Milano 6 Maggio – “Cacciare Roman Polański è stata una misura ingiusta e crudele per salvare le apparenze… inoltre non cambia nulla nel sessismo hollywoodiano, anzi dimostra semplicemente che essi si divorano l’un l’altro”.
Ci voleva la coraggiosa Samantha Geimer, “vittima” a suo tempo di Roman Polański per un rapporto sessuale subito quando aveva poco più di tredici anni, nel 1973, sotto l’influsso della personalità carismatica del pluripremiato regista (oltre che di droghe allucinogene come l’Lsd che all’epoca erano un “must” a Hollywood), per ristabilire l’ordine della logica nella isterica campagna del #metoo che adesso ha convinto l’Accademia per antonomasia a cacciare dal proprio board lo stesso Polański insieme all’attore Bill Cosby.
Nel proprio blog la Geimer – a suo tempo risarcita da Polański con un numero non insignificante di milioni di dollari, e autrice di un libro molto bello che si chiama “The girl: a life in the shadow of Roman Polański”, nel quale non racconta tanto lo stupro, ma la follia del post sessantotto americano in cui lo star system promuoveva l’amore di gruppo e il consumo di droghe “a gogo” con la stessa leggerezza con cui oggi ci vende il suo moralismo peloso – si rifiuta di aderire all’ipocrisia imperante di quelli che adesso tuonano contro Harvey Weinstein o Woody Allen.

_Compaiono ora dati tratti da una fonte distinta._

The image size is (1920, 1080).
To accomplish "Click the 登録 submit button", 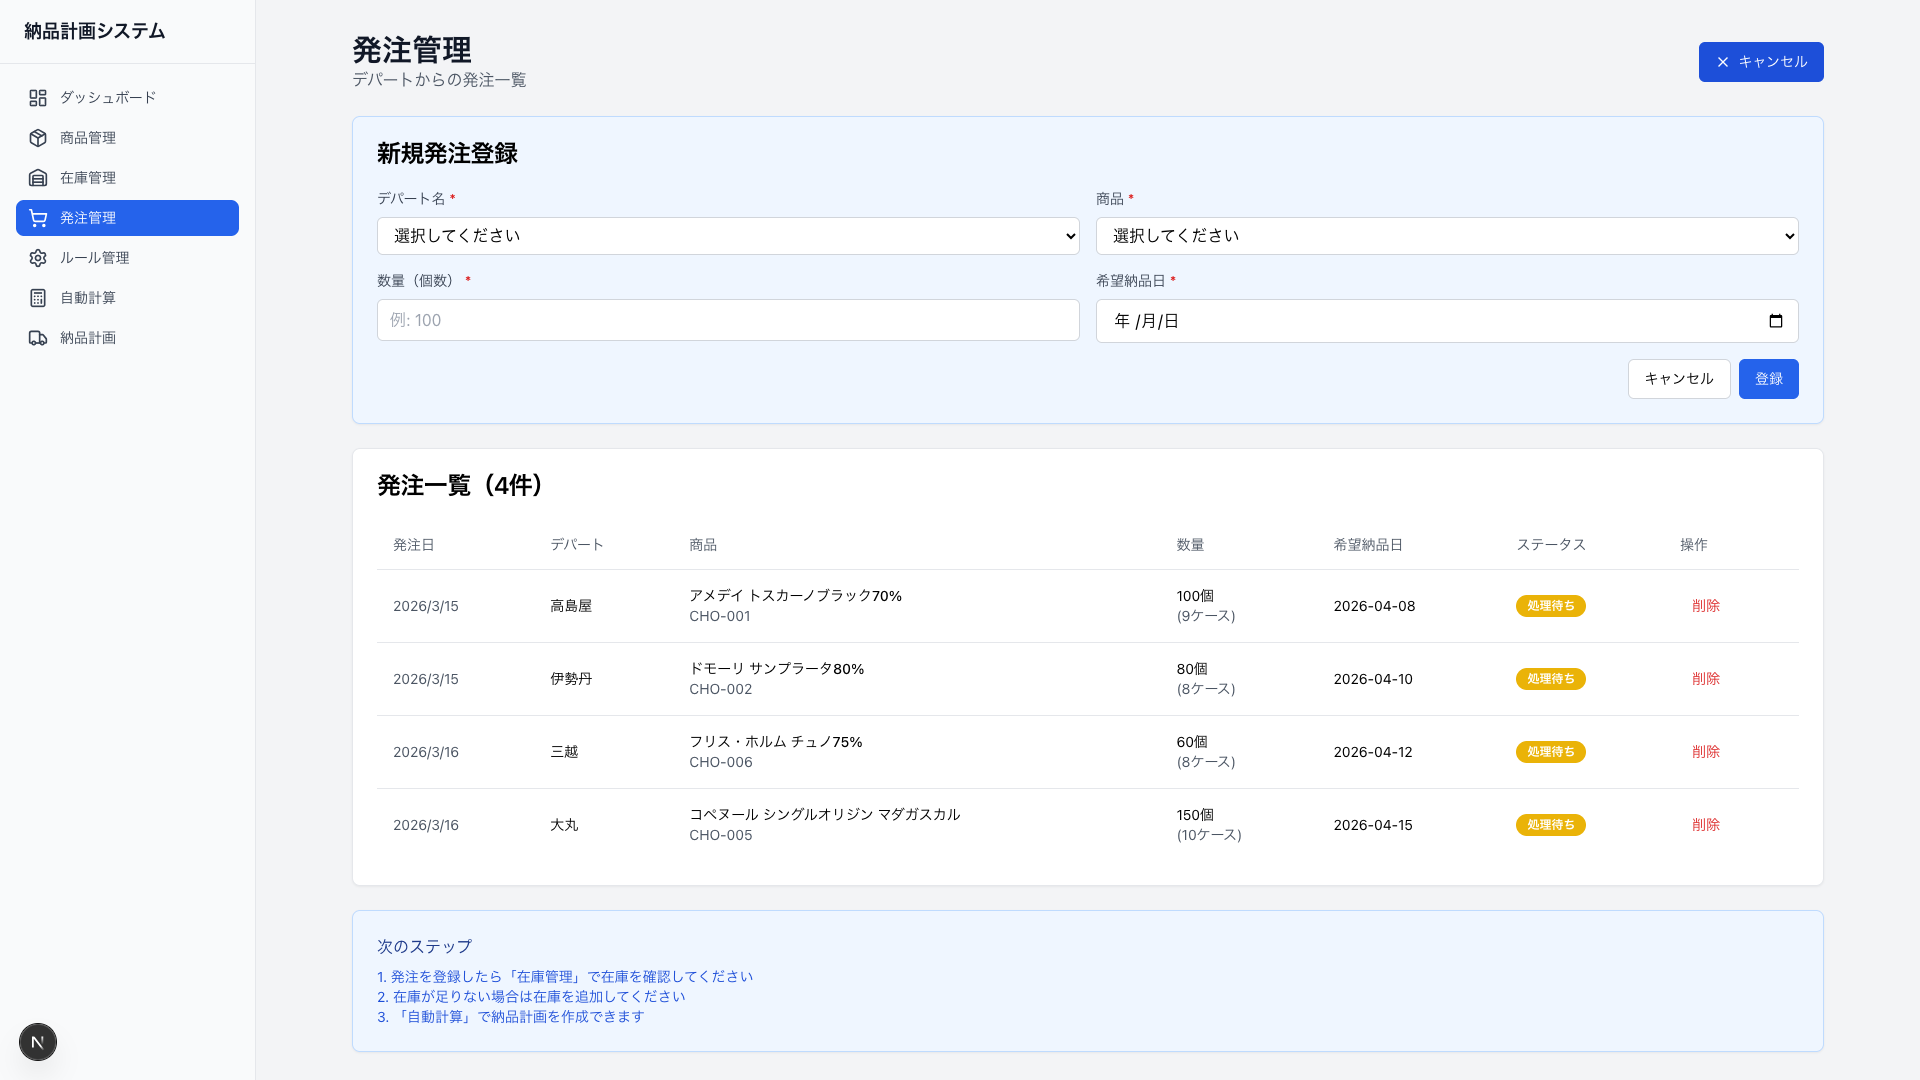I will (x=1768, y=379).
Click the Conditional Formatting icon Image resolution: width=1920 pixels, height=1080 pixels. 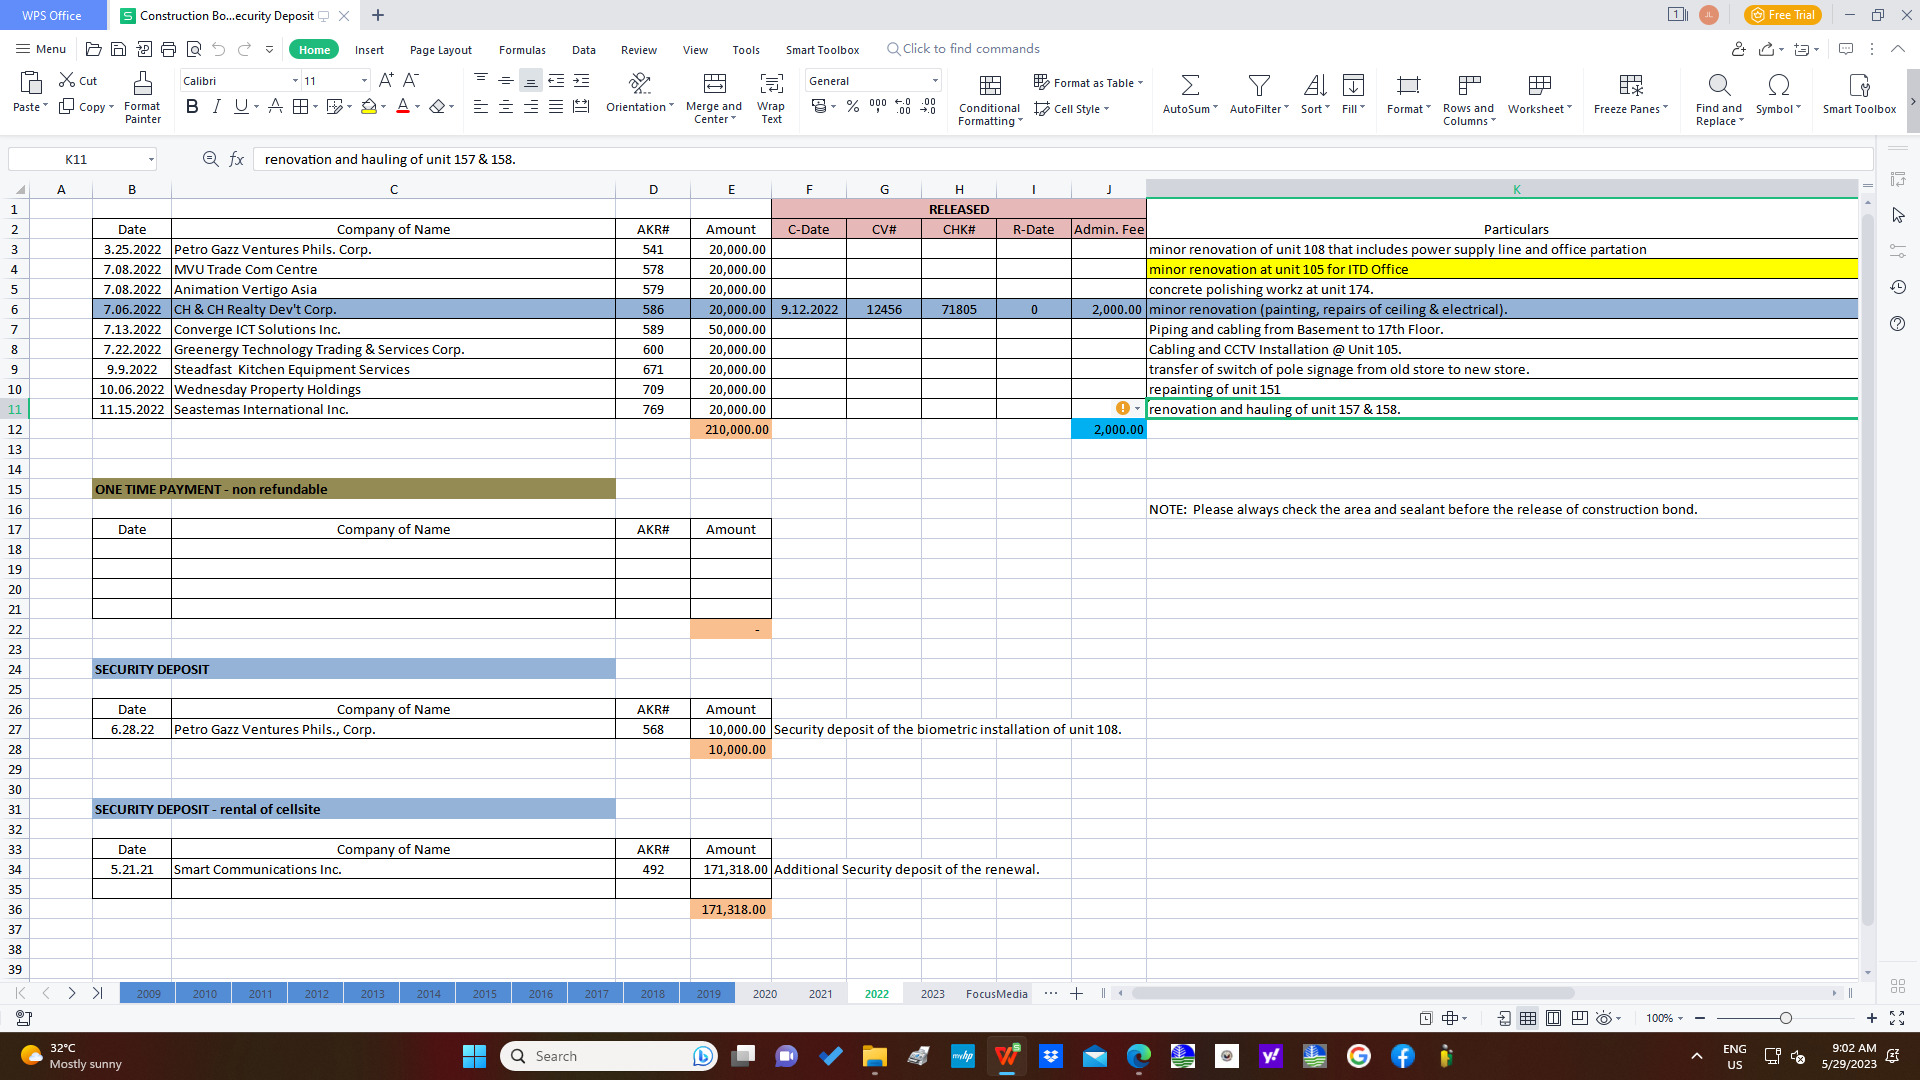[990, 85]
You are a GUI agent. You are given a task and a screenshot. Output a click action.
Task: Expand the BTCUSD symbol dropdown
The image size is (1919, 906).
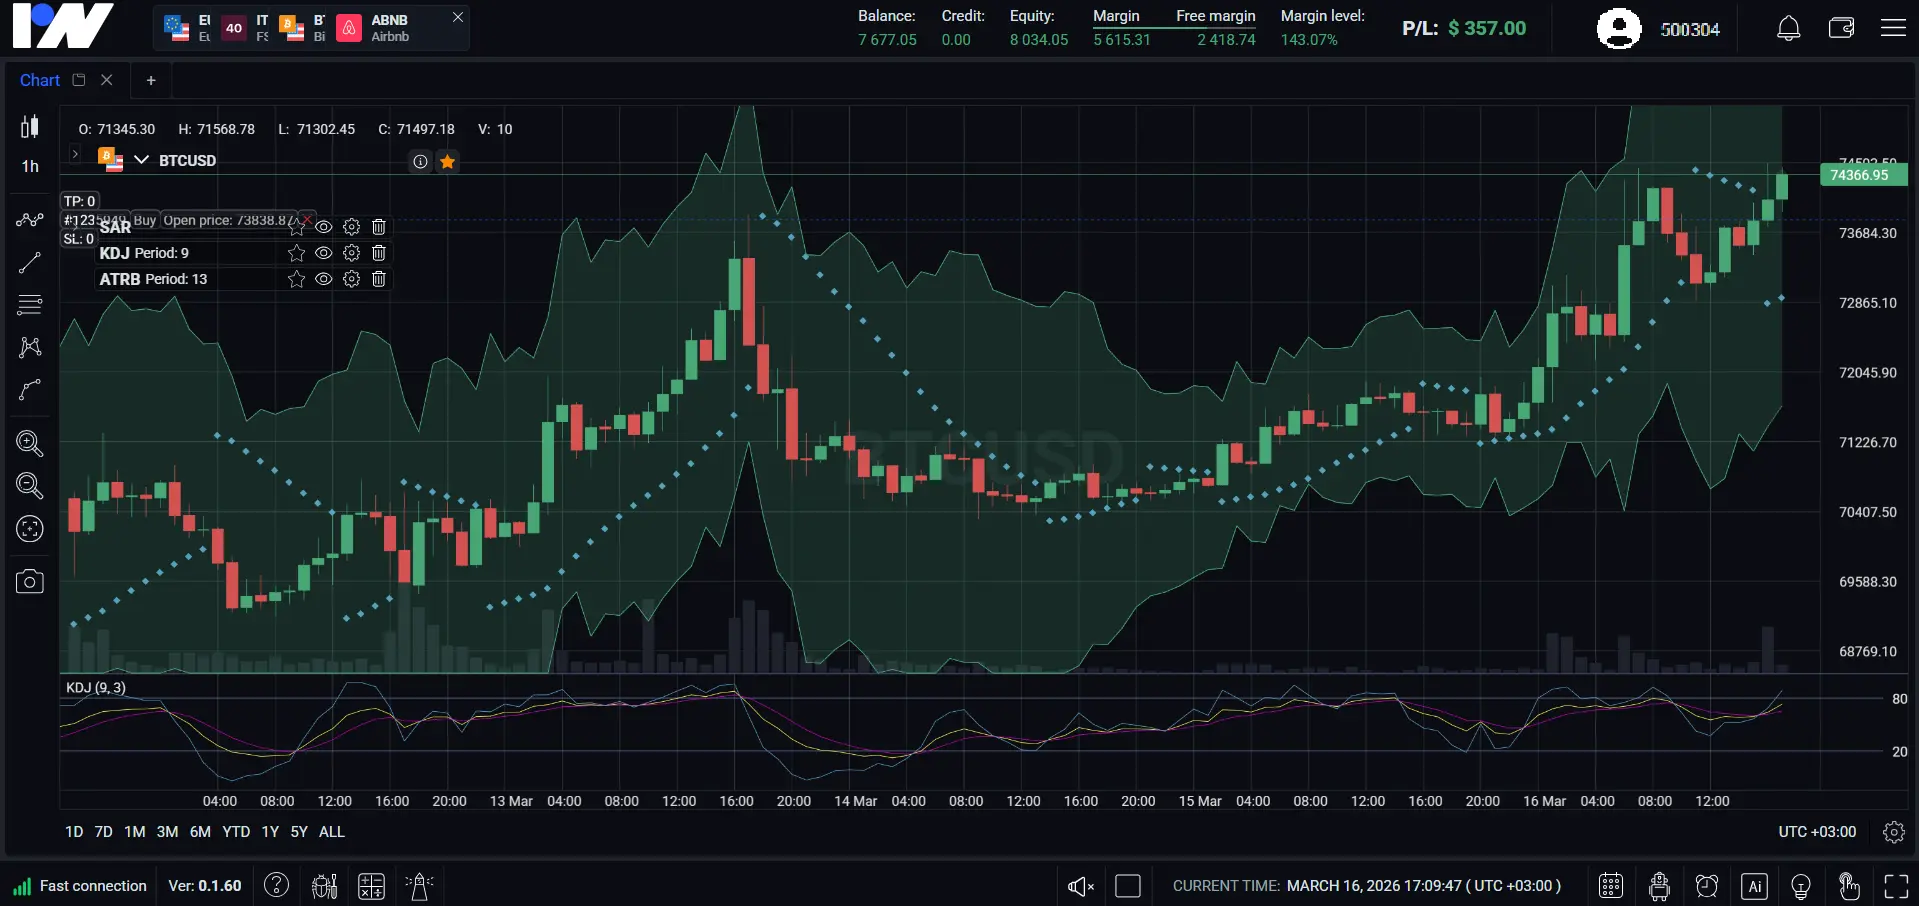pos(140,160)
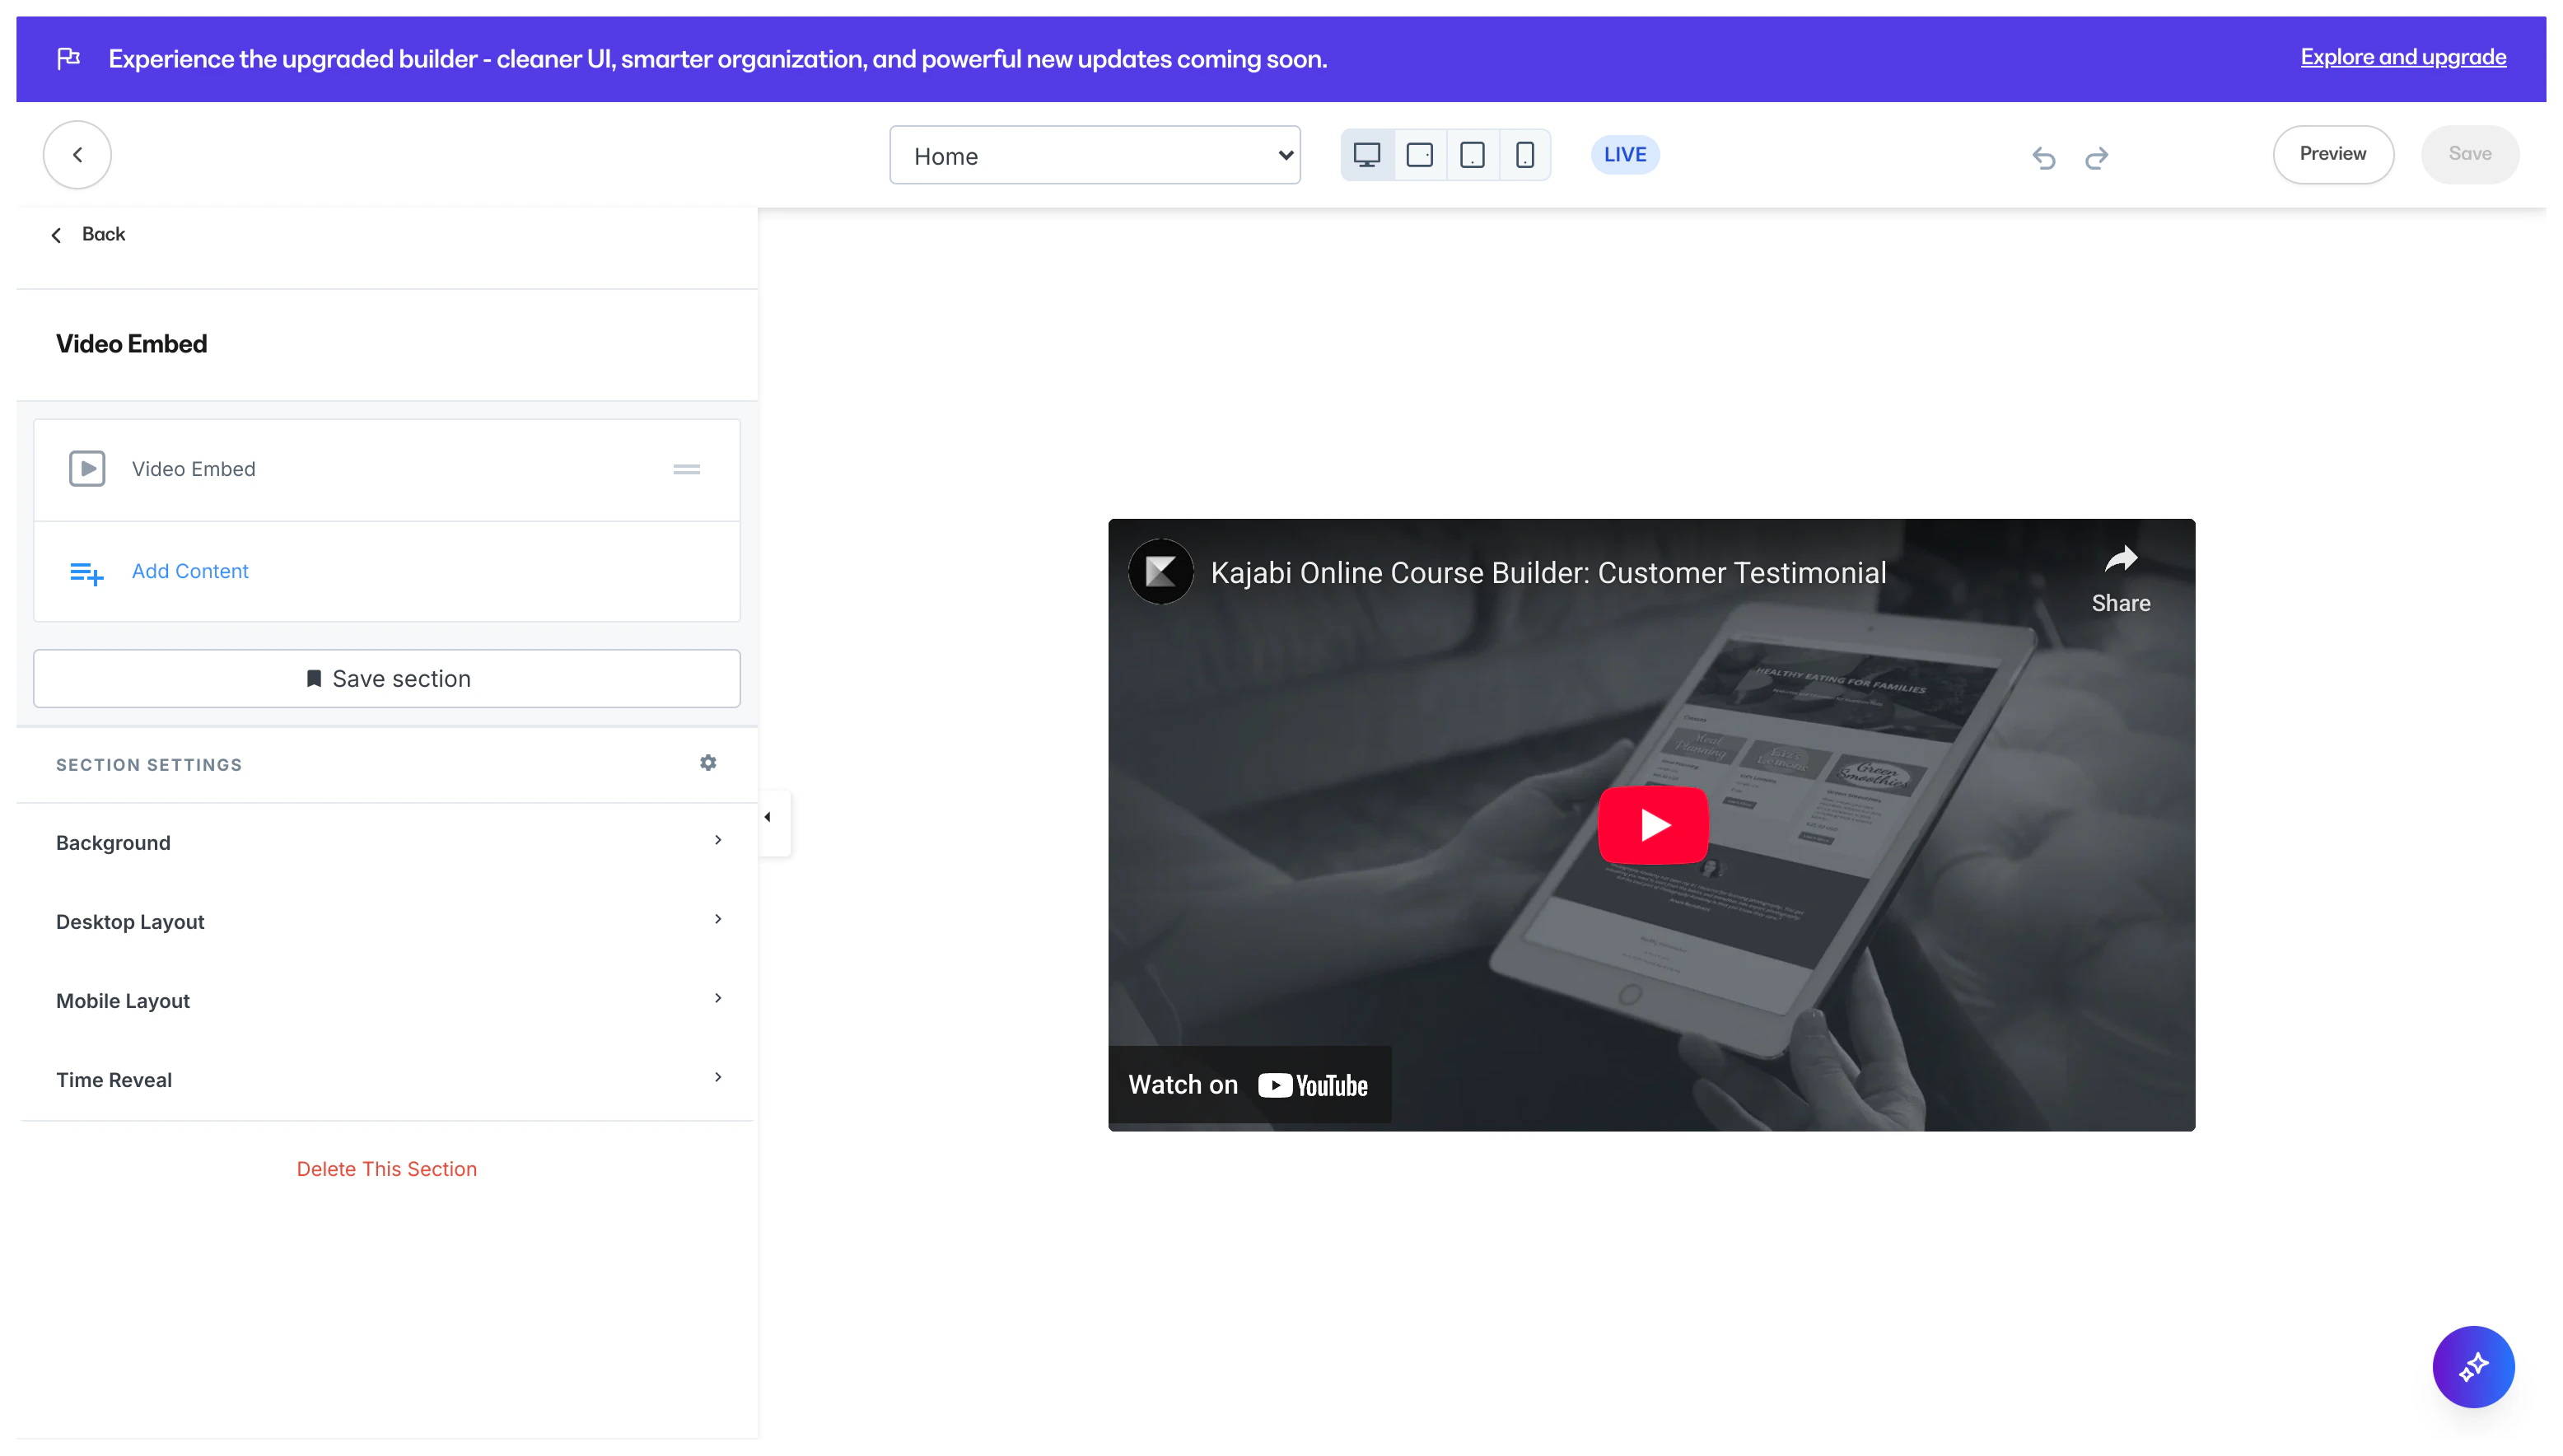
Task: Click the circular back arrow icon
Action: point(77,155)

Magari prescindendo dal principio di non colpevolezza o di un giusto processo che non sia quello mediatico.
Quella stessa ipocrisia – mutatismutandis – che fa dire a Laura Morante, nipote della ben più famosa scrittrice Elsa, di aver vissuto come un peso quel cognome cui in realtà deve la propria scalata nel cinema italiano. Lo dice in un’intervista a “Leggo” spiegando il motivo di perché solo adesso avrebbe finalmente trovato il coraggio di scrivere un libro. Se invece non si fosse chiamata Morante di cognome, lo avrebbe fatto “ben prima”. Già, ma chi glielo avrebbe mai pubblicato? Si fosse chiamata Laura Buffa (che per pura coincidenza è il nome di una mia cara cugina, ndr), avrebbe mai debuttato nel cinema? Un altro dei problemi dell’Italia di oggi sono proprio questi artisti che si sono messi in testa di fare da consulenti culturali al grillismo imperante. Si stanno trasformando in un ammasso informe di chierici traditori. E forse la crisi del cinema si può spiegare anche analizzando sotto la lente di ingrandimento i loro comportamenti mediatici e le loro velleità politiche.